One is a new version of National Gypsum’s five-eighths inch SoundBreak XP Gypsum Board, the decibel-dampening effects of which Blades demonstrated earlier in a sound chamber meant to emulate a head-banging 16-year-old’s bedroom.
Although there are some proprietary elements involved, SoundBreak appeared to be made by gluing two panels of thinner drywall together.
The newer experimental SoundBreak appeared to have less paper on the inside, where the two thinner panels meet, but Blades wouldn’t comment on how it would be different from the existing product.
“All I can say is that we do quality testing here on existing products and products in the pipeline,” Blades said cautiously. “We’re working on a new version of SoundBreak board that our customers will find easier to work with. That’s all I can tell you on the record.”
Then our attention was drawn to a box about two feet square that had the depth of a standard two-by-four wall. Upon examination, it was in fact made of two-by-fours covered on the front by drywall that looked standard except for the shiny, silver-colored, perforated-foil lining on the back, similar to the film insulation contractors use to reflect heat away from attics.
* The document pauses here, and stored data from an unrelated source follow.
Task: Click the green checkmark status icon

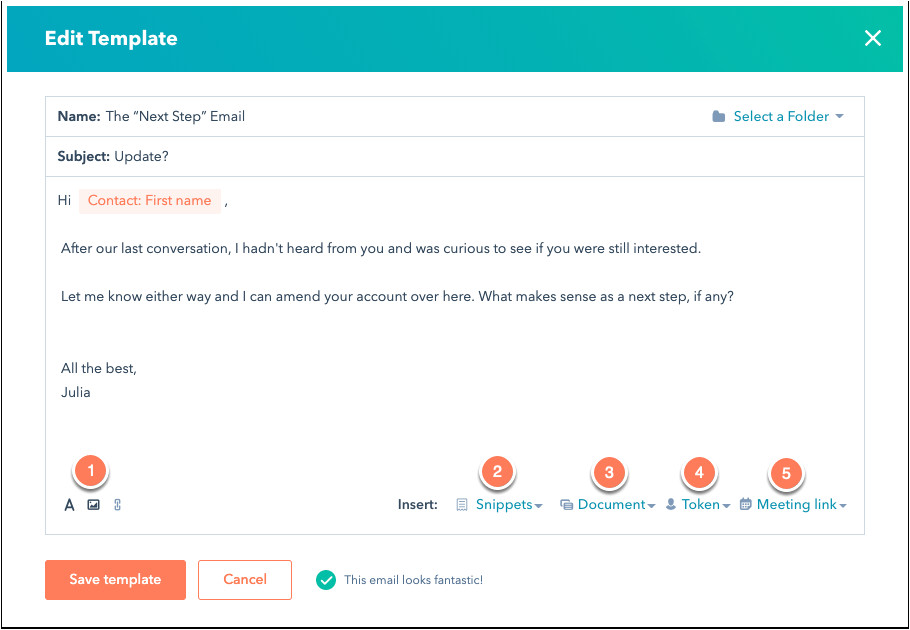Action: [x=325, y=580]
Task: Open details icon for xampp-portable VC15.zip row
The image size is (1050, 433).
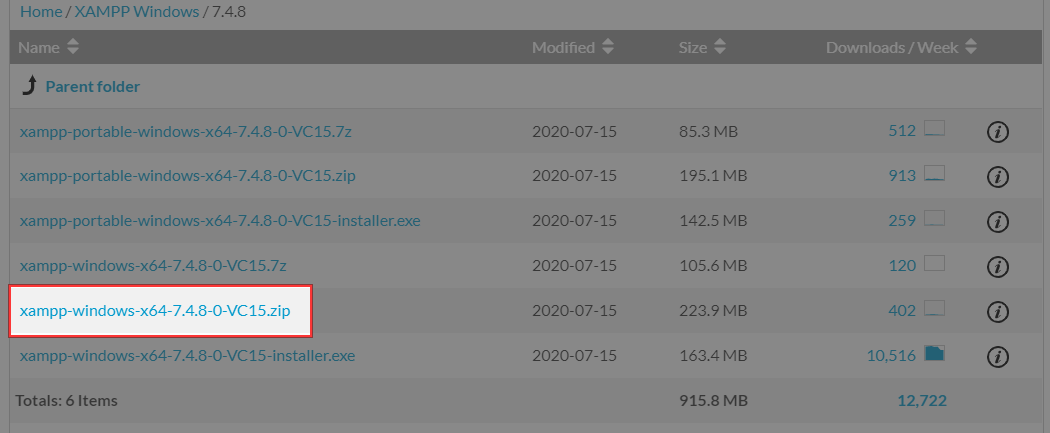Action: (997, 177)
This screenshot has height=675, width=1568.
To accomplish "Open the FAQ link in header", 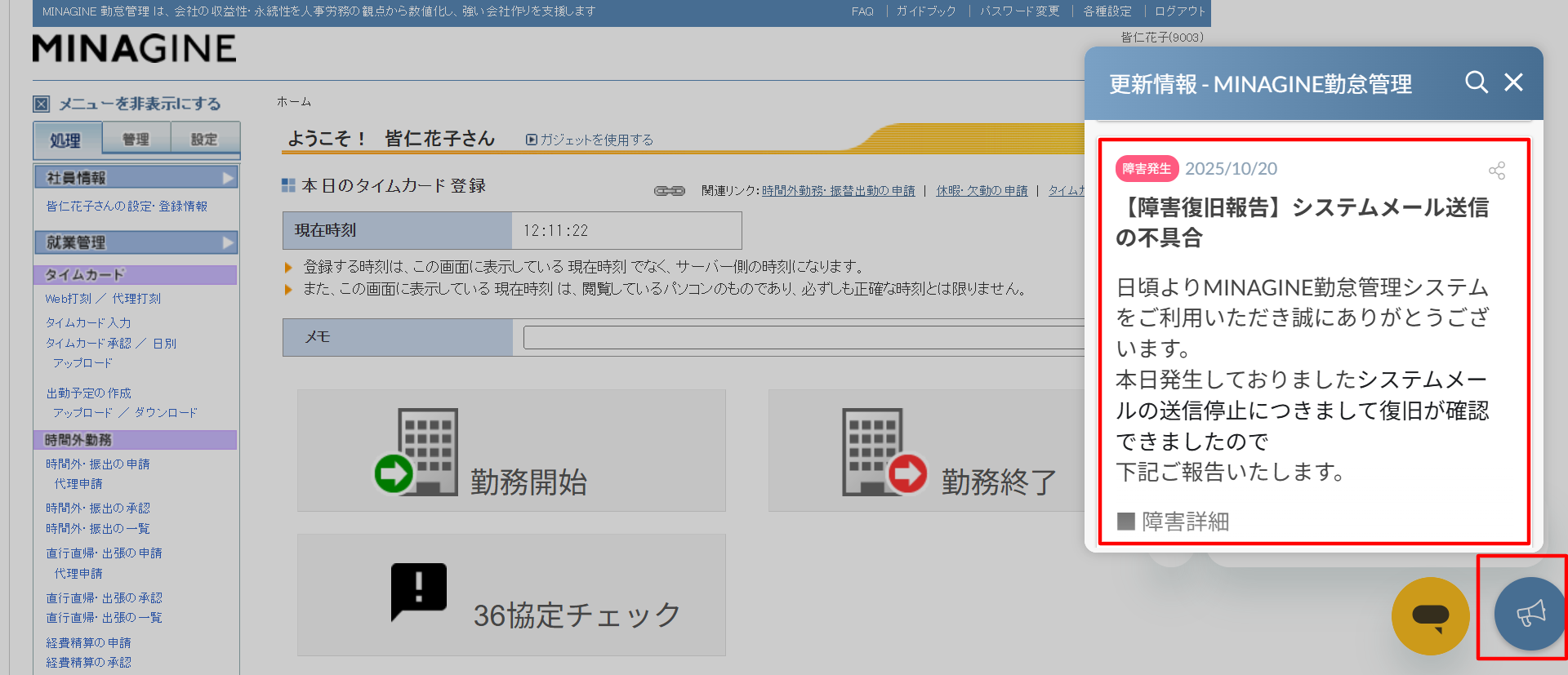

On the opposite “wall” of the box was a two-inch or so layer of foam insulation sprayed onto a substrate, leaving a two-inch or so gap of air between the foam and the perforated-foil backer. Cutaways in the box allowed viewers to look inside what is essentially a mockup of a small section of the exterior wall of a house.
At first, Blades didn’t want to talk about box. But then he admitted the system the box displayed was already patented and “out there,” if not yet reported on.
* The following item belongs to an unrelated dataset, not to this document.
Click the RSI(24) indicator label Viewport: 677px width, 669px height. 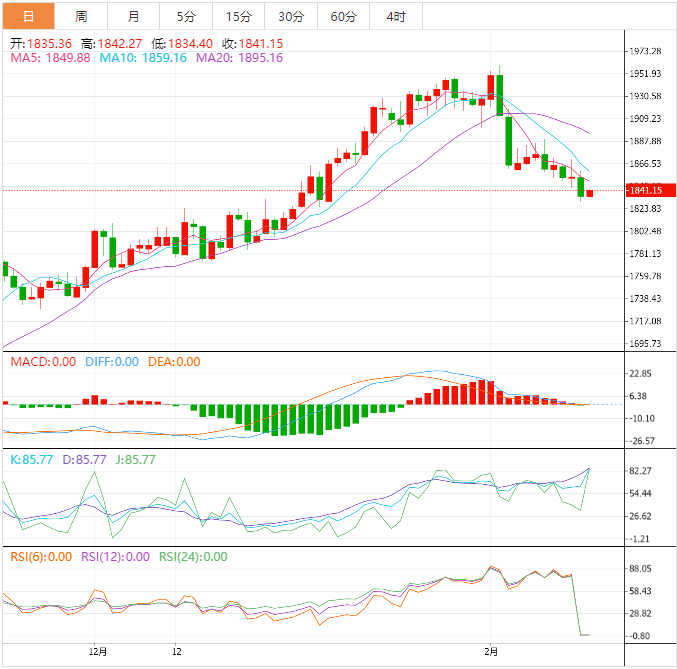(x=193, y=557)
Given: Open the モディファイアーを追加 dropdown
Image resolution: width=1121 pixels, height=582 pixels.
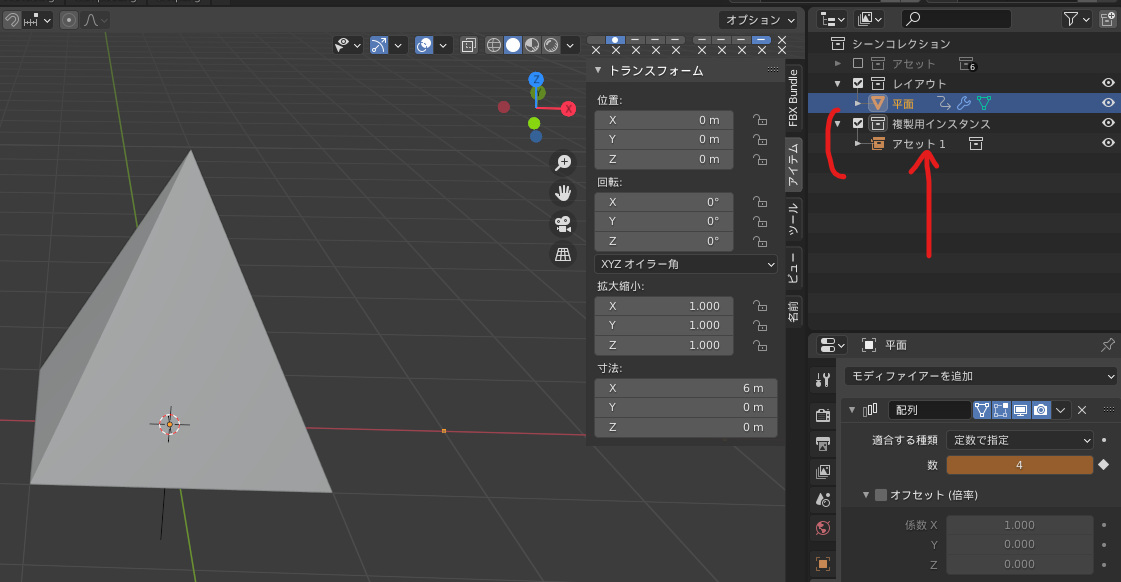Looking at the screenshot, I should pyautogui.click(x=980, y=376).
So we kept pressing. And we did some research back at the office.
Building codes in colder parts of the country are starting to enforce an insulation factor of R-20 in exterior walls. Using regular paper-backed fiberglass insulation in a standard two-by-four wall will get you an R-13 at best.
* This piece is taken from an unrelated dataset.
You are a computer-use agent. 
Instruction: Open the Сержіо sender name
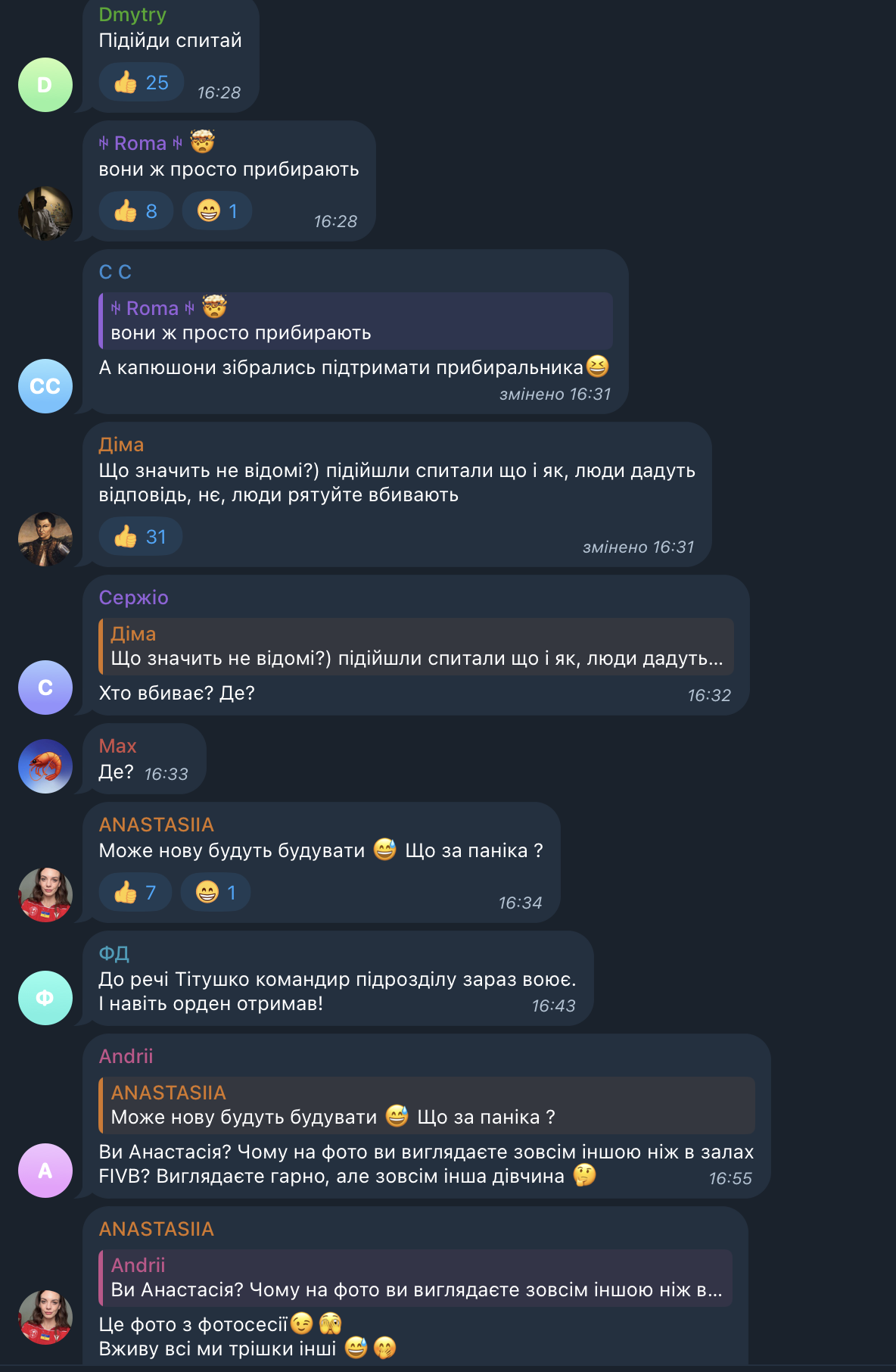click(x=134, y=597)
Builders now have to fill the entire wall completely with foam insulation to achieve R-20. While that gets you the R-factors, Blades noted, it is expensive, creates heavy walls, takes a lot of time, and makes fishing wire through the wall post-construction dang near impossible.
The box, it turns out, is a demonstration of a system that National Gypsum believes can create an insulation factor of R-20 that is quicker, cheaper, lighter and more convenient for fishing, using the radiant effect of the foil plus the insulating quality of the foam.
“I wish you’d just say that we’re not going to stop after we innovate a product or a system,” Blades said. “We’re always going to keep innovating to make a better product that is easier to install.”
We shook hands with Blades and promised to write in the paper that he didn’t give away the family farm. He didn’t. We figured stuff out based on what we saw. So nobody should mess with him.
And we stepped back out into the haze ─ it must have gotten 5 degrees hotter and 80 times more humid since we parked. The car was an oven. Getting out of the office park was a maze the smartest rat couldn’t escape.
But it didn’t matter. Mission accomplished. We had infiltrated the National Gypsum lab and got what we came for: a (possible) future for drywall.